R & B Kapital Development, LLC v. North Shore Community Bank & Trust Co.

832 N.E.2d 246, 358 Ill. App. 3d 912, 295 Ill. Dec. 95
CourtAppellate Court of Illinois
DecidedJune 21, 2005
Docket1-04-2818
StatusPublished
Cited by52 cases

This text of 832 N.E.2d 246 (R & B Kapital Development, LLC v. North Shore Community Bank & Trust Co.) is published on Counsel Stack Legal Research, covering Appellate Court of Illinois primary law. Counsel Stack provides free access to over 12 million legal documents including statutes, case law, regulations, and constitutions.

Bluebook
R & B Kapital Development, LLC v. North Shore Community Bank & Trust Co., 832 N.E.2d 246, 358 Ill. App. 3d 912, 295 Ill. Dec. 95 (Ill. Ct. App. 2005).

Opinion

JUSTICE HALL

delivered the opinion of the court:

The plaintiff, R&B Kapital Development LLC, appeals from orders of the circuit court of Cook County dismissing its amended complaint for negligent misrepresentation, breach of fiduciary duty and breach of contract against the defendants, North Shore Community Bank and Trust Company (North Shore) and Chicago Title and Trust Company (Chicago Title). On appeal, the plaintiff raises the following issues: (1) whether the Credit Agreements Act (the Act) (815 ILCS 160/0.01 et seq. (West 2004)) bars counts I and II of the amended complaint; (2) whether the amended complaint alleged sufficient facts to support causes of action for negligent misrepresentation and breach of fiduciary duty; and (3) whether waiver and estoppel defenses bar the plaintiffs cause of action for breach of the escrow agreement. The pertinent factual allegations of the amended complaint are set forth below.

In the fall of 2000, Robert Beevers, the plaintiffs agent, applied for a construction loan at North Shore for the renovation of property owned by the plaintiff. Mr. Beevers dealt with Ann Tyler, the loan administration officer, and Lauretta Burke, senior vice-president of North Shore. During the processing of the loan, Mr. Beevers apprised North Shore of the plaintiffs prior bad experiences in its dealings with construction companies and construction financing. Either or both Ms. Tyler and Ms. Burke represented to Mr. Beevers that North Shore was experienced in construction financing and would assist the plaintiff in setting up a secure procedure. North Shore prepared a construction loan escrow trust and disbursing agreement (the escrow agreement). The escrow agreement provided that Chicago Title would act as the disbursing agent for the construction and related development costs. The plaintiff and North Shore executed the escrow agreement on October 16, 2000.

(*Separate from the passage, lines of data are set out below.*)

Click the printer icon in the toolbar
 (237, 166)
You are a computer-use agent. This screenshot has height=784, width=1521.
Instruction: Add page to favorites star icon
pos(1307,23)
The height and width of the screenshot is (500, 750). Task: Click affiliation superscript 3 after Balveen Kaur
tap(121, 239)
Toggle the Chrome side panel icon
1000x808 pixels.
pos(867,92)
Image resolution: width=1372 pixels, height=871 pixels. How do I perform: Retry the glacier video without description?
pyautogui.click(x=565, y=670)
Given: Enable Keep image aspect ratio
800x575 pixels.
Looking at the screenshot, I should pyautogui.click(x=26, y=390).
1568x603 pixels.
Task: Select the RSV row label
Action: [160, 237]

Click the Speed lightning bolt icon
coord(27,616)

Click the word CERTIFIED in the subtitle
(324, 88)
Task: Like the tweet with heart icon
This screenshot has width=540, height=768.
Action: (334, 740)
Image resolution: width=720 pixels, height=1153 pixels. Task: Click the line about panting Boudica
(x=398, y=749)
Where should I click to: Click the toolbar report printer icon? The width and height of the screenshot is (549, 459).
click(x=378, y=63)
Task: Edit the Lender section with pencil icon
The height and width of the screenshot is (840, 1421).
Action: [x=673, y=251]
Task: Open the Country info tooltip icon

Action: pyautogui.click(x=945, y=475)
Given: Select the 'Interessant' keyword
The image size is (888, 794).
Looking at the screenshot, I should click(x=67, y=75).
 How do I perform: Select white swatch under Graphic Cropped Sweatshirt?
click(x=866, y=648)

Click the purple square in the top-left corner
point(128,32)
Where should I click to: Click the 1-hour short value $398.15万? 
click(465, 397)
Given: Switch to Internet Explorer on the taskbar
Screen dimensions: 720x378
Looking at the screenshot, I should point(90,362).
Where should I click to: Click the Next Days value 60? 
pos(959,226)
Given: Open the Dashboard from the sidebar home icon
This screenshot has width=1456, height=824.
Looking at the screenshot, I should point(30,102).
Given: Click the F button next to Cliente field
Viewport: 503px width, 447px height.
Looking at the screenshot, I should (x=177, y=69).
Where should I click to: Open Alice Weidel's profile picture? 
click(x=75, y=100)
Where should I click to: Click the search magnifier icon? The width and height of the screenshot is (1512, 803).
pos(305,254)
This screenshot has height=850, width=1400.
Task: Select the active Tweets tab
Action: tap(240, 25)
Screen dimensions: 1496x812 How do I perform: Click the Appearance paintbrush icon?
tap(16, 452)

On December 6, 2000, based on the representations of North Shore and its officers, the plaintiff executed the loan documents, which included a disbursement request and authorization. The disbursement request authorized $981,505 in loan funds to be issued to Chicago Title to fund the escrow. At the time of the closing of the loan, North Shore paid four subcontractors, all of whom had been hired by the plaintiffs previous general contractor. Ms. Tyler collected and inspected the subcontractors’ lien waivers and authorized payment to them. The plaintiffs new general contractor, Tenant Improvements, was also paid for work to date, leaving a balance of $581,109.25 in the escrow.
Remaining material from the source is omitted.